Let’s admit it, who doesn’t like a good story, especially when the story is associated to food. One of the reasons I became attracted to food was that I always enjoyed a good story behind a dish. If you don’t know what I mean, check out this earlier post on story behind the Chinese dish called Lu Wei.

Growing up, I was fascinated by this kind of stories. One of my favorite food tales has to be the story behind the world famous Mapo Tofu – the famous Chinese dish that originated from my hometown Sichuan (Szechuan). The most widely accepted story says that Mrs. Chen owned a restaurant in Sichuan province. To deal with leftover tofu and meat that she couldn’t sell, she started to cook the leftover tofu with the meat and other spicy condiments. She eventually came up with a delicious spicy tofu dish that her restaurant attracted many patrons to taste this tofu dish. Over time, Mrs Chen became known for this spicy tofu dish. Because Mrs. Chen had pockmarked face, people called her Mapo or lady with pockmarked face. Her tofu dish became known as Mapo Tofu.

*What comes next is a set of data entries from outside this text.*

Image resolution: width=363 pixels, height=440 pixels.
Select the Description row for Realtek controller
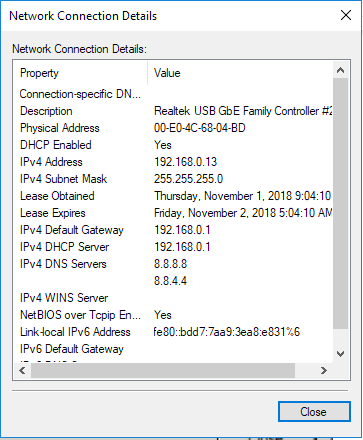click(173, 111)
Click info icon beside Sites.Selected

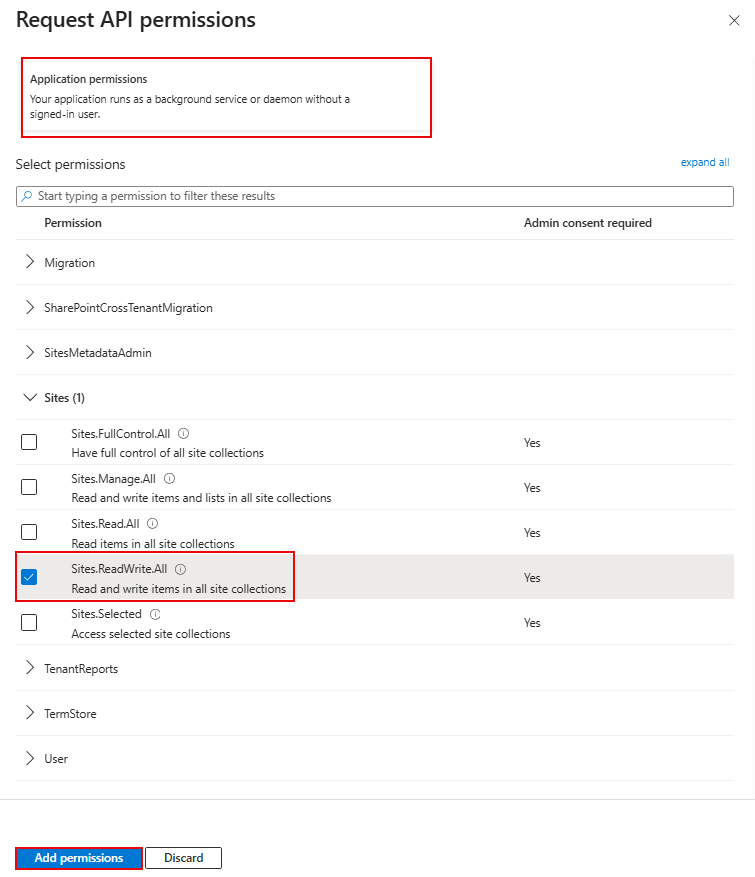[x=155, y=614]
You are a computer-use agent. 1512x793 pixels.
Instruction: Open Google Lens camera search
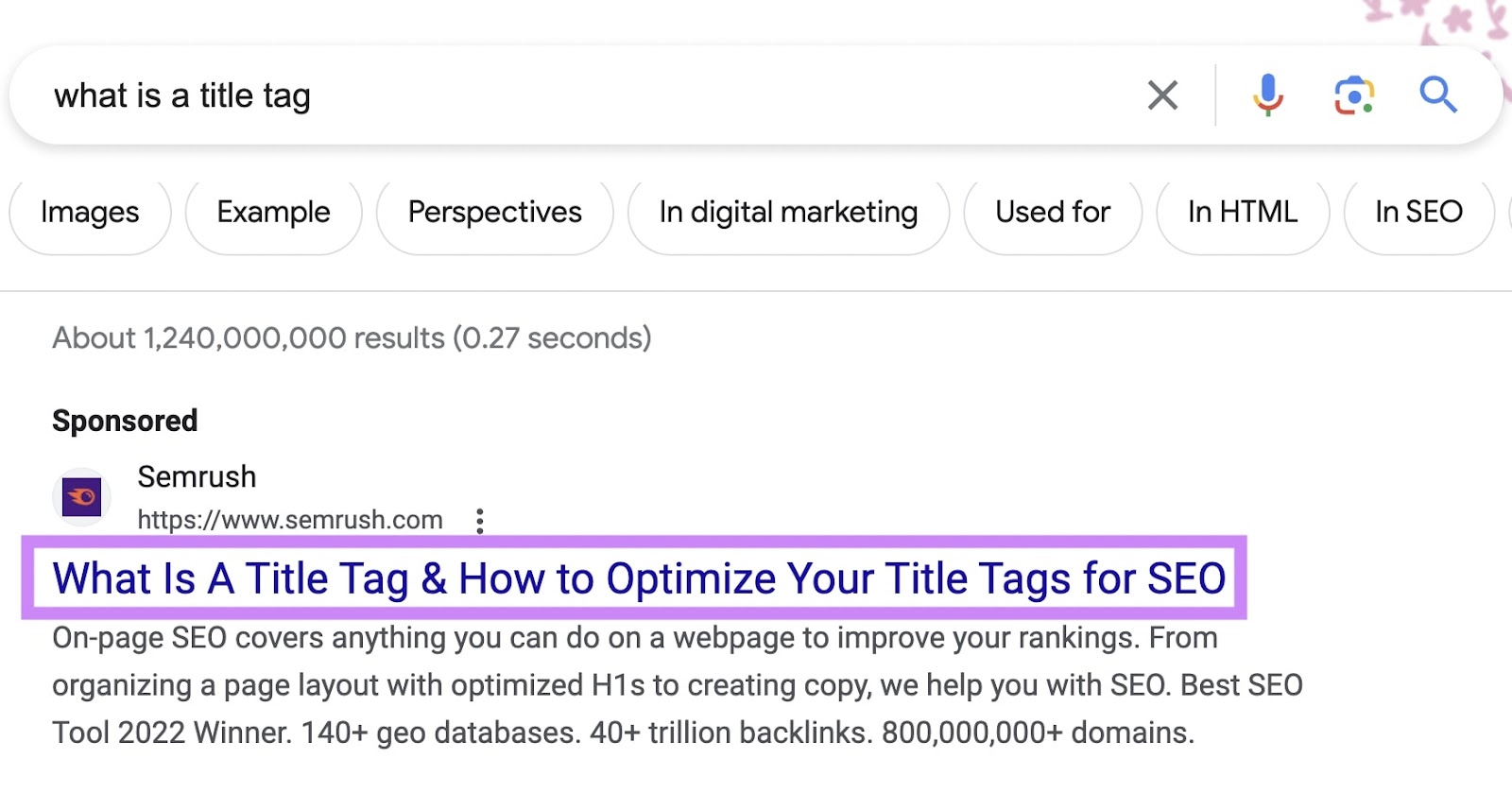[x=1353, y=95]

how to make sichuan mapo tofu
Not only I learned this story when I was young, I also learned how to cook Mapo at young age. Although very tempted, I will not call my recipe the most authentic Mapo Tofu because every family or restaurant in Sichuan cooks this dish differently and I am fully aware that there are many variations around the world ranging from the ketchup infused Cantonese style to Japanese style Mabo Dufu.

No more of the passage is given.